Please rewrite the records from the start through the line containing "(x=133, y=296)", both included, swapping "exit number" for "junction" and leaving everything else unchanged.

───

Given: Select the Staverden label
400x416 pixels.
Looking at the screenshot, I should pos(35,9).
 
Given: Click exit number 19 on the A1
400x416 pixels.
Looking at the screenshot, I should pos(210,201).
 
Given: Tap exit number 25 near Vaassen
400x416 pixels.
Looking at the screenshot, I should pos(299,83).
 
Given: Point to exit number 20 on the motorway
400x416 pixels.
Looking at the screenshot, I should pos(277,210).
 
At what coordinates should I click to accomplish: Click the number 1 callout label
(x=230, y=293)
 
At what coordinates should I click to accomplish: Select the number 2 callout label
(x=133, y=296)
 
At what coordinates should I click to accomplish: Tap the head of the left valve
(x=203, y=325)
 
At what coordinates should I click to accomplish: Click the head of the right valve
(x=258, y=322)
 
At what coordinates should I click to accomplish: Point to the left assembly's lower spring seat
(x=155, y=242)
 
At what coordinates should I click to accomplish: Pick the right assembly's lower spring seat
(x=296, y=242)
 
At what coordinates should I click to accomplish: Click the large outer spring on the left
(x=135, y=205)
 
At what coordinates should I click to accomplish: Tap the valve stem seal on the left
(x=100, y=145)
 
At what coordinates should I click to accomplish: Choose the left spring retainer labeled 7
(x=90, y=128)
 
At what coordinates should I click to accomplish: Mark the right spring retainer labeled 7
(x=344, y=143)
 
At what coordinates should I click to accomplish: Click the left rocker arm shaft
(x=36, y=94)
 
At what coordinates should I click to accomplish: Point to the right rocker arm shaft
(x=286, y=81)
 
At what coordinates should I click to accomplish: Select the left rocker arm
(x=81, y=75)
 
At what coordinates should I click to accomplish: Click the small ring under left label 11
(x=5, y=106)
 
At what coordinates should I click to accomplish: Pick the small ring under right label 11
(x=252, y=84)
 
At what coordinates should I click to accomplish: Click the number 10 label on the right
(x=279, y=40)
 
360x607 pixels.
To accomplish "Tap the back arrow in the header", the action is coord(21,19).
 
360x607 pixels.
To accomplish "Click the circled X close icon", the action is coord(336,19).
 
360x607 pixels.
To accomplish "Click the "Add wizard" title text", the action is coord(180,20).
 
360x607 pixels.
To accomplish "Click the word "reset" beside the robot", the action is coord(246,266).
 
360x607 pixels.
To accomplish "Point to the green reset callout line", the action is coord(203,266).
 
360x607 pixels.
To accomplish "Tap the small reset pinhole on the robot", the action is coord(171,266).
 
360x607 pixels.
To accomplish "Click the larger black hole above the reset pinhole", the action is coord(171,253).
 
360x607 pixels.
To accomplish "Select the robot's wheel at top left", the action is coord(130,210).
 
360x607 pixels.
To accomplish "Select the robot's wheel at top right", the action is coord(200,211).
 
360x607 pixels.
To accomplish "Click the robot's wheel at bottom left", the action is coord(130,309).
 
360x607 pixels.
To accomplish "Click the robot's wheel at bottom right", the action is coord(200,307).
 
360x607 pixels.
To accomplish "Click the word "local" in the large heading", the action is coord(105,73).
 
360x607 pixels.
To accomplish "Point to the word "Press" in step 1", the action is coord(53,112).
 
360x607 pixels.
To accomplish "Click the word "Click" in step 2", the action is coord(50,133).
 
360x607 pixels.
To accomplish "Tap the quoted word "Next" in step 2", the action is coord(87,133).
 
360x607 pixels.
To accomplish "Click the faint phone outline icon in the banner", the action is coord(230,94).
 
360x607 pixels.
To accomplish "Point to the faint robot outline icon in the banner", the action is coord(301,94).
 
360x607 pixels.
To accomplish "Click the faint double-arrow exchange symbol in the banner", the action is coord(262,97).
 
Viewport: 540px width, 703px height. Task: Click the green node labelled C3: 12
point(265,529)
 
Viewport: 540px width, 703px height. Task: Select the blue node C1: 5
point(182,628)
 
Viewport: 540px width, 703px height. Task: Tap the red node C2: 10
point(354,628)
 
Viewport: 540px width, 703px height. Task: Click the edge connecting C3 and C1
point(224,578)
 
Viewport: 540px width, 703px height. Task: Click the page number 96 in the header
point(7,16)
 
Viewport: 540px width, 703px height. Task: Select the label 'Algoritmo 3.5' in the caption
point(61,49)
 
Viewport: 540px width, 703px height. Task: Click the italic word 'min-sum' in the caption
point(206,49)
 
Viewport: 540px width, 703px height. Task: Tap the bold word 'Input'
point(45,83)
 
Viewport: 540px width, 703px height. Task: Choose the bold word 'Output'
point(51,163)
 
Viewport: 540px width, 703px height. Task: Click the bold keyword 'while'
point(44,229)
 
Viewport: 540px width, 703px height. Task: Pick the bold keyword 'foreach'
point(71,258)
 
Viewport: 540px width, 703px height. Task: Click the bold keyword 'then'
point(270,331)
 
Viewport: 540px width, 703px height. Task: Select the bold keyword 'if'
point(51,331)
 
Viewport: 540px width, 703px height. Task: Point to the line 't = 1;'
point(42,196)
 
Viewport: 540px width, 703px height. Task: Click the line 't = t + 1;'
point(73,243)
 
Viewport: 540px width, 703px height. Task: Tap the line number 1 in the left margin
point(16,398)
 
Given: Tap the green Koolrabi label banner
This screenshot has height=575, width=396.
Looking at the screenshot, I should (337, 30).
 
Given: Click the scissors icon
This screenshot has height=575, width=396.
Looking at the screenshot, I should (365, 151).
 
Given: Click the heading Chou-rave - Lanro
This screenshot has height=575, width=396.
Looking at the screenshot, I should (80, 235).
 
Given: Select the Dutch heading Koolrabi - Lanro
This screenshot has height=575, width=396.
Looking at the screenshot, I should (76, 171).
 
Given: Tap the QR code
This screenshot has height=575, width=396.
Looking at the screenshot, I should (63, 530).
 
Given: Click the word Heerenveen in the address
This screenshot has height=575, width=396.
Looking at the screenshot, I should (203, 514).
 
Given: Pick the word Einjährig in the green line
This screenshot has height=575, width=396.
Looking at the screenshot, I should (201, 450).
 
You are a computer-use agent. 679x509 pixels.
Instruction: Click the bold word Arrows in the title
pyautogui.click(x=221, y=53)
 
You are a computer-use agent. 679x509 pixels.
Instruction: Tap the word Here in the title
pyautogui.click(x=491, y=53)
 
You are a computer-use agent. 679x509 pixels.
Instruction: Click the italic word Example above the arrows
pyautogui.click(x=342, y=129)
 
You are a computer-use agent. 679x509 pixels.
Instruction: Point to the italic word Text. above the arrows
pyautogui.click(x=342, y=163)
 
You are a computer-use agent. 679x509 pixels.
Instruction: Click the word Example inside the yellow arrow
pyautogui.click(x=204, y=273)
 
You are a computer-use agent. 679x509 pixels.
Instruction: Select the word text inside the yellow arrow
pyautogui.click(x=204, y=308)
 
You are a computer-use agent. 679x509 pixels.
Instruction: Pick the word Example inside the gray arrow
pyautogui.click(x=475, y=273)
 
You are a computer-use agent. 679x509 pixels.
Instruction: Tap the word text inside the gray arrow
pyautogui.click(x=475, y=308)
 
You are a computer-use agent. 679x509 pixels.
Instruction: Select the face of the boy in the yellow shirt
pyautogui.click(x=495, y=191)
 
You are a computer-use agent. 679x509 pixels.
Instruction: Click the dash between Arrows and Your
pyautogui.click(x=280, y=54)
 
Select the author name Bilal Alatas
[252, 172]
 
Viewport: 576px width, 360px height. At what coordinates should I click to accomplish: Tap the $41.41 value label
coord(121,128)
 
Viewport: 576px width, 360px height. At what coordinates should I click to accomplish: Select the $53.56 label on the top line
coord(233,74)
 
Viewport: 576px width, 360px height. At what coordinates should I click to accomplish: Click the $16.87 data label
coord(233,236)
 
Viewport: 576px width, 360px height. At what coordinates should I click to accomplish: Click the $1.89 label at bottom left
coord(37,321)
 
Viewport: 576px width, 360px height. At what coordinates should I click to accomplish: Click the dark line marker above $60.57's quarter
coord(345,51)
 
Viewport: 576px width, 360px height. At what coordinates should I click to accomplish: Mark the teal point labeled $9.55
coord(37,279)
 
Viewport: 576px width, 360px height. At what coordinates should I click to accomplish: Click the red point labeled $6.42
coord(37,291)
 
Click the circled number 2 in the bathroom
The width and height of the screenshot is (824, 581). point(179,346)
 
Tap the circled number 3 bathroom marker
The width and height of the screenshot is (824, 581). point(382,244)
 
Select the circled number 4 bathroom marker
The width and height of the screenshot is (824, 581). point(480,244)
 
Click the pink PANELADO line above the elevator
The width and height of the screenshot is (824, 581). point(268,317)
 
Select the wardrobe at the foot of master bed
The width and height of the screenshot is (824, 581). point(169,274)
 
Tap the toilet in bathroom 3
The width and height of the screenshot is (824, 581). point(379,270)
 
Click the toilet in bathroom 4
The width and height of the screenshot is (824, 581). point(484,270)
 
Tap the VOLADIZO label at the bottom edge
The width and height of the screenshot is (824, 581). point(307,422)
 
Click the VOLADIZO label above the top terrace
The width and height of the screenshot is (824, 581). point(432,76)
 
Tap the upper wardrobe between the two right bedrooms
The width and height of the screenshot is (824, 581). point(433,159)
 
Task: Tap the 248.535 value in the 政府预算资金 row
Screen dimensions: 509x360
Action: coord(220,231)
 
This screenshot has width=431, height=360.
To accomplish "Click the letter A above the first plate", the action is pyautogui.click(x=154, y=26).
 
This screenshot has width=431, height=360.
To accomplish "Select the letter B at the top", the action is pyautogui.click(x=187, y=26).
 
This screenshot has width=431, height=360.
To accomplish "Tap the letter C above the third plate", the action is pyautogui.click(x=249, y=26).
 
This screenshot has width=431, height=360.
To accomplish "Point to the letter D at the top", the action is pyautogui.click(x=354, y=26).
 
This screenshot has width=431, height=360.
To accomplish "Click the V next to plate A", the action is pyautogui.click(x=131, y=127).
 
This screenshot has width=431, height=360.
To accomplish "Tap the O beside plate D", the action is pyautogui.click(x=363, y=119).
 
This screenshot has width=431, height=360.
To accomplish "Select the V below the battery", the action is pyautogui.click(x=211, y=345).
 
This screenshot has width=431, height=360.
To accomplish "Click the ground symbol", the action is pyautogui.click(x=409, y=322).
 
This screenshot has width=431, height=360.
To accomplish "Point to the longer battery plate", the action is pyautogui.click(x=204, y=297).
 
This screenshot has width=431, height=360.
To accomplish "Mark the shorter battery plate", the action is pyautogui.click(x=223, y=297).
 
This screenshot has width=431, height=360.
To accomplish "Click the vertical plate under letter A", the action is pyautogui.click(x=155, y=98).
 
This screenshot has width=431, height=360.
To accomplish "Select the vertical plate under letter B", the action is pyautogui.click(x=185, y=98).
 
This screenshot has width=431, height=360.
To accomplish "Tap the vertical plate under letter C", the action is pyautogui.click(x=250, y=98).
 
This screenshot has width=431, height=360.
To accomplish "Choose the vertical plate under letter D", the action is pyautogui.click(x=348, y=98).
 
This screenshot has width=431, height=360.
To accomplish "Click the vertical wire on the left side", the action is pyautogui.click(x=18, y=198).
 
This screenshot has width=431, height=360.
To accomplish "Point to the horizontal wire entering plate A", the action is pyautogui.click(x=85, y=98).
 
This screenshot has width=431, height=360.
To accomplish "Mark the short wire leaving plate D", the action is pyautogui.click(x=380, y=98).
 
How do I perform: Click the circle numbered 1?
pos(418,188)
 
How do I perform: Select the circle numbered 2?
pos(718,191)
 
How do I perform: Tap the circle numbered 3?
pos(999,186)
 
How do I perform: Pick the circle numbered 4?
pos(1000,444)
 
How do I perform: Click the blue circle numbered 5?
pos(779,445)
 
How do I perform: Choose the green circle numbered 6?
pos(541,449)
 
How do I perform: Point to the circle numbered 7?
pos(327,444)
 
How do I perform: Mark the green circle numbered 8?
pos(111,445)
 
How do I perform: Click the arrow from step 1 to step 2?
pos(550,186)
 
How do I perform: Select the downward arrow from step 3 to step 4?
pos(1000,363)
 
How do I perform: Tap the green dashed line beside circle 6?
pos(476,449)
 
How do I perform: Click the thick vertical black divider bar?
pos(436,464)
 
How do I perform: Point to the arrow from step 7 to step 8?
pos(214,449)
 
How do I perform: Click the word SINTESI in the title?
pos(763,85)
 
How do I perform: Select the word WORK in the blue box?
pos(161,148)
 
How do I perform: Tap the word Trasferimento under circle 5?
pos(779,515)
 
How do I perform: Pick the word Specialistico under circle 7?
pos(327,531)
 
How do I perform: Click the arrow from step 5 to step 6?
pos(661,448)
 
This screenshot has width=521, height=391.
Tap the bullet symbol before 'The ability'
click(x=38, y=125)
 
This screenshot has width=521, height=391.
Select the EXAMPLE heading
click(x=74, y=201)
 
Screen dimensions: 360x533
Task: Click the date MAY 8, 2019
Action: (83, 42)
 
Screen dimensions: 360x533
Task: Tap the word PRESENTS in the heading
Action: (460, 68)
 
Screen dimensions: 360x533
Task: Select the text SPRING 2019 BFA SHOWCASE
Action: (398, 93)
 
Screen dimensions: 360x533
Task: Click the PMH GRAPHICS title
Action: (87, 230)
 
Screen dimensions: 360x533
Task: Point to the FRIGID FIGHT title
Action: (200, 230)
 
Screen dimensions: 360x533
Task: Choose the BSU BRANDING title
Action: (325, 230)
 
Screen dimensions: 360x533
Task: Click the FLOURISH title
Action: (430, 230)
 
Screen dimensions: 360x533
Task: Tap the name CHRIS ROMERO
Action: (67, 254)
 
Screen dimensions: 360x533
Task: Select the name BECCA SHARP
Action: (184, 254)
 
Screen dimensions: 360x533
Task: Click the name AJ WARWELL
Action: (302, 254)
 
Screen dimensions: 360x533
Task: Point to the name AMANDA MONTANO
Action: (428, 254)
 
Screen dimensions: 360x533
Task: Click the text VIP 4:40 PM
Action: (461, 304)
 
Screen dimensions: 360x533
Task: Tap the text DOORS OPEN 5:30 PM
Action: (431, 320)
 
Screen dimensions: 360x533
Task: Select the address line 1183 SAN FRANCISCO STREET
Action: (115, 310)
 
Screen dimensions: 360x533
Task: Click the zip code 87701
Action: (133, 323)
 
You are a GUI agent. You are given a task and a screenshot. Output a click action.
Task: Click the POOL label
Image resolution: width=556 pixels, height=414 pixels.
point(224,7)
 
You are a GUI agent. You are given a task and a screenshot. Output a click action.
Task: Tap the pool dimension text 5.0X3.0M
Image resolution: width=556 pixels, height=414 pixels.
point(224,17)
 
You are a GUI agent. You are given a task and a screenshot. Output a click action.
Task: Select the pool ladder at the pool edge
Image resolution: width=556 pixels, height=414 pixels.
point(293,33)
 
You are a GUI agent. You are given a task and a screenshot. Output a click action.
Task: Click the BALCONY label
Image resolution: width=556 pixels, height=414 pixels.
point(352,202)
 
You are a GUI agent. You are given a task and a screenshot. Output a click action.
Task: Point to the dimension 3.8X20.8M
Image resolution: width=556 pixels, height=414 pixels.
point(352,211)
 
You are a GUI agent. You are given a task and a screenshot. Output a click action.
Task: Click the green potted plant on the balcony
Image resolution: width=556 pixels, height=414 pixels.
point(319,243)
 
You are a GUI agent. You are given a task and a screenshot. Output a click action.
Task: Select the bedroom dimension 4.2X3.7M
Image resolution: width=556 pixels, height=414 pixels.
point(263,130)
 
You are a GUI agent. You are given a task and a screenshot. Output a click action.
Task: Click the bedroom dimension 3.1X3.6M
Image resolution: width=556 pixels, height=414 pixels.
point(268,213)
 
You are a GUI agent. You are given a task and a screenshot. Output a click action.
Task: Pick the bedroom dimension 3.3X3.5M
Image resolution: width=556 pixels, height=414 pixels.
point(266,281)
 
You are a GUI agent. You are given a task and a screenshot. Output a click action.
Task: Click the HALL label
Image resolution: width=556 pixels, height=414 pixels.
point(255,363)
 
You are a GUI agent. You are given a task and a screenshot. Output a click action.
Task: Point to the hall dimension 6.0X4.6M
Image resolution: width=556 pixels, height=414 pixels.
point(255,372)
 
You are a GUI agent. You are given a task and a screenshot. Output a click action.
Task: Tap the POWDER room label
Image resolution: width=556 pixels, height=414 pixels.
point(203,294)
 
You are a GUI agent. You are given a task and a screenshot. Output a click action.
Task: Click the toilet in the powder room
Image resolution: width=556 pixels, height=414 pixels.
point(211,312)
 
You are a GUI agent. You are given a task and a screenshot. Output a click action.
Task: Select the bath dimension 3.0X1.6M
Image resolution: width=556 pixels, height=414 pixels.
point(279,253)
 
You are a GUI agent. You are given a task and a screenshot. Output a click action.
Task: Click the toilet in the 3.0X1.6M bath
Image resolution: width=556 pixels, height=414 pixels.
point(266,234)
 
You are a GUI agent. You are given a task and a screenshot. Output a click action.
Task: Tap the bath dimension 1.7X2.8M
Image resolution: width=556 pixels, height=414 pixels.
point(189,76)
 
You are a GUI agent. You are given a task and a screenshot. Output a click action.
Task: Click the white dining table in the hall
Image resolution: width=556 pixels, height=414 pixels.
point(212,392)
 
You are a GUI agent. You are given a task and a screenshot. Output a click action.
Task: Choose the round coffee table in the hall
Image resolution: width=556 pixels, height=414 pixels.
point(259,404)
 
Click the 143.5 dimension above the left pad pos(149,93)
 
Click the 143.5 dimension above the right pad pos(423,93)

───

## Reply
Given: Select the Staverden label
400x416 pixels.
Looking at the screenshot, I should pos(35,9).
 
Given: Click junction 19 on the A1
400x416 pixels.
Looking at the screenshot, I should pos(210,201).
 
Given: Tap junction 25 near Vaassen
400x416 pixels.
Looking at the screenshot, I should pos(299,83).
 
Given: Point to junction 20 on the motorway
400x416 pixels.
Looking at the screenshot, I should pos(277,210).
 
At what coordinates should I click to accomplish: Click the number 1 callout label
(x=230, y=293)
 
At what coordinates should I click to accomplish: Select the number 2 callout label
(x=133, y=296)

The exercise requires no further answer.